The Claude master’s “Annunciation” on view at the Morgan depicts the Holy Spirit as a dove bathed in a ray of light (but there is no lily). It is part of Claude’s book of hours, lent by Heribert Tenschert, an antiquarian bookseller in Switzerland. Lavishly rebound in modern times, with a cover laden with 50 diamonds, it contains 15 full-page miniatures, 12 calendar illustrations and nearly 240 decorative borders. It’s shown here publicly with Claude’s prayer book for the first time.
In my 20s I lost my religion, but I did not lose my appreciation for the art associated with that religion. I didn’t say, ‘I’ll never look at a church again.'
curator, the Morgan Library and Museum
Wieck also notes that in an era when art appreciation frequently involves seeking out works by well-known artists, “One of the attractions of medieval art is that it’s not signed and is insecurely attributed, so it’s not about names. We don’t know who the master of Claude de France is. We know by the eye that something is by him. That aspect I find challenging and very rewarding because all the judgments are about what you see.”
The master of Claude didn’t even have that moniker until 1975, when the late art historian Charles Sterling studied the two key works in this exhibit and judged them to be by the same hand. The Claude master is believed to have worked near Tours, in west-central France, in the first two decades of the 16th century. But beyond that, little is known about him.
What Wieck sees in the Claude master is a marvelous painter “who worked in book form.” While “Trinity Adored by the Choirs of Angels” is the only full-page illustration in Claude’s prayer book, the artist painted 132 borders not composed of the flowers and laurels common in many manuscripts, but rather of miniature paintings of scenes from the lives of Christ, the Virgin Mary and numerous saints. Each, wrote Sterling, “contains an entire Lilliputian world alive with crowds of people, city streets and vast luminous landscapes.”
Walking around the exhibition, Wieck gets joy from singling out a few and beams (again), saying, “His colors are outstanding. I call his palette sorbetesque — raspberry, plum, lilacs, green. His deepest color is royal blue. His application of paint is so delicate that his brushstrokes are almost invisible. Also the scale: it’s of a jeweler or enamelist. There was a fashion for small books. Just as cellphones got smaller and sleeker and skinnier, so books got smaller too.” In the time of Queen Claude, who was the first wife of King François I (1494–1547), the smaller the prayer book, the more important its owner.
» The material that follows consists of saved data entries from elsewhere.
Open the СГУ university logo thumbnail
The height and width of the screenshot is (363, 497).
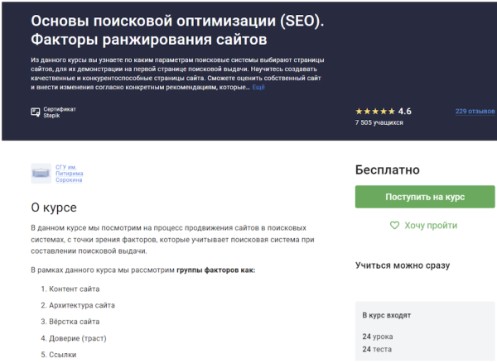(41, 173)
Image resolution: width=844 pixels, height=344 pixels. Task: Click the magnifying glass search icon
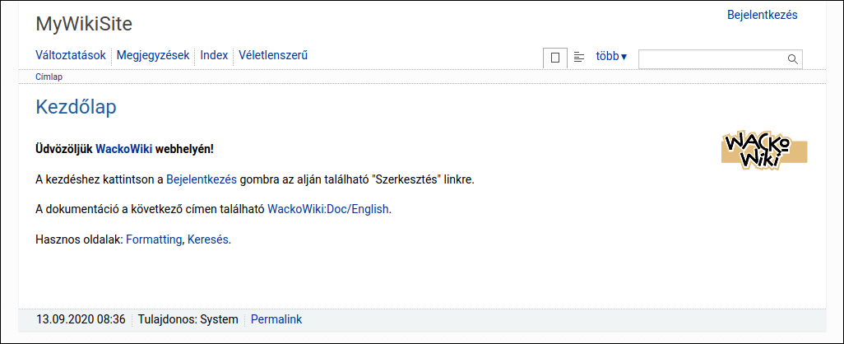(793, 59)
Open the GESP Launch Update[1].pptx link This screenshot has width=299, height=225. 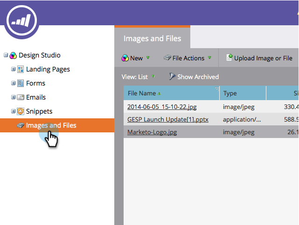(x=167, y=119)
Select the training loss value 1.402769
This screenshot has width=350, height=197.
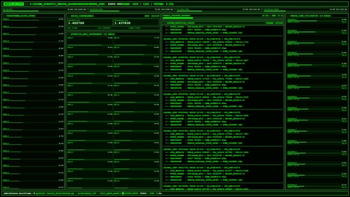76,23
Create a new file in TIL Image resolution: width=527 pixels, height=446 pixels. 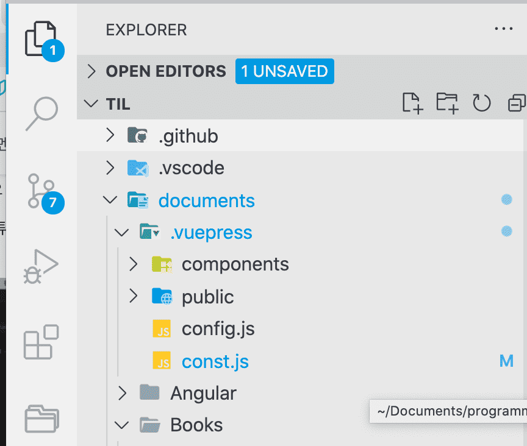point(413,103)
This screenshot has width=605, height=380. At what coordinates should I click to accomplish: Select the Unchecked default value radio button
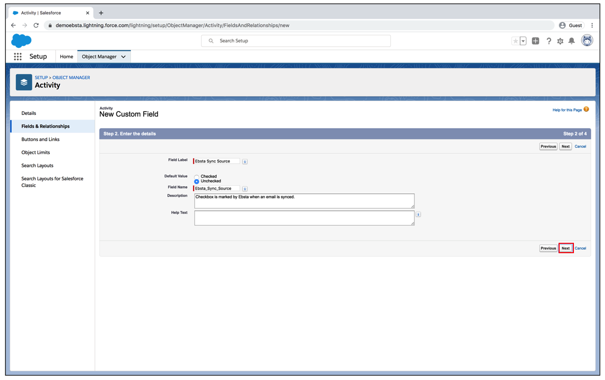point(196,182)
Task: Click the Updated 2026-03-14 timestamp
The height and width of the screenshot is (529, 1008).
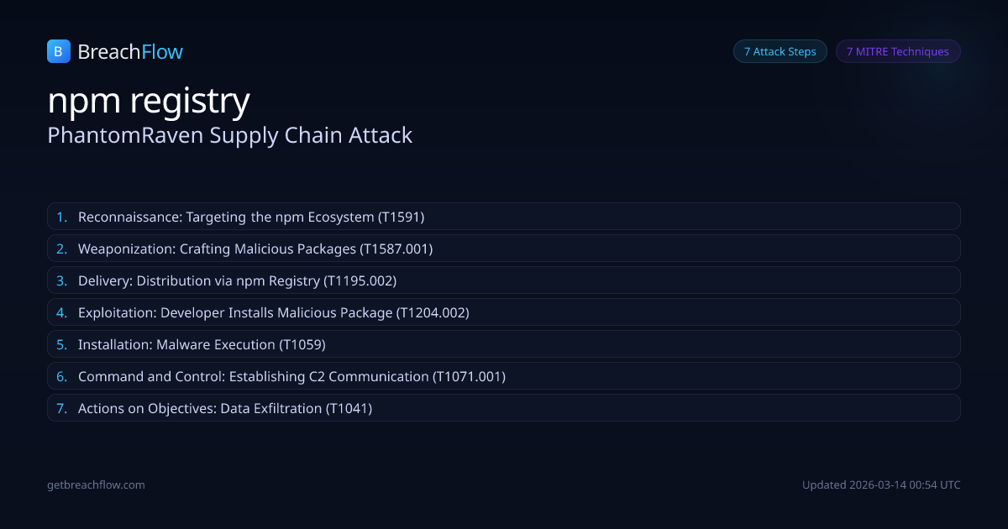Action: coord(881,484)
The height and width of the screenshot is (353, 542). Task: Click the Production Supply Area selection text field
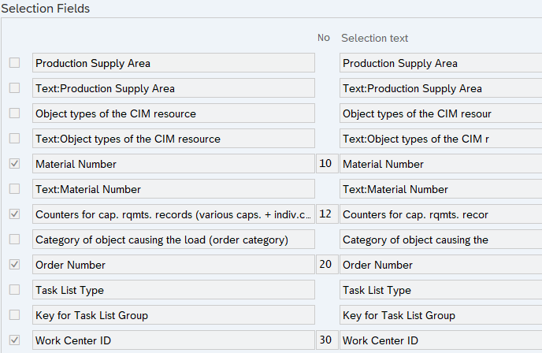pos(440,63)
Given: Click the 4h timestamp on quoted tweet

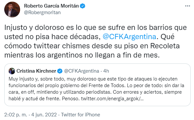Looking at the screenshot, I should (x=106, y=71).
The fact that master of Claude worked for the royal courts attests to his prominence in his lifetime. François I was a patron of the arts; he bought the “Mona Lisa” and in 1516 lured Leonardo da Vinci from Italy to France, where he spent his last three years. Francois also vastly expanded the royal art collection that eventually formed the basis of the Louvre and started the construction of Chateau de Chambord, one of the most beautiful and largest chateaux in the Loire Valley.
Wieck is certainly sold on the Claude master; he coveted the prayer book for years, and when its owner, Elaine Rosenberg, called him in 2008 to say she would donate it to the Morgan, he got in a cab immediately and went to get it. In recent years, he has also acquired the 12 calendar pages, a single book-of-hours page showing the agony in the garden and a cutting from a choir book with the image of Christ carrying the cross, purchased just a few weeks before his exhibit opened. “In my 20s I lost my religion,” he says, “but I did not lose my appreciation for the art associated with that religion. I didn’t say, ‘I’ll never look at a church again.’ ”
“Miracles in Miniature” is on view through Sept. 14.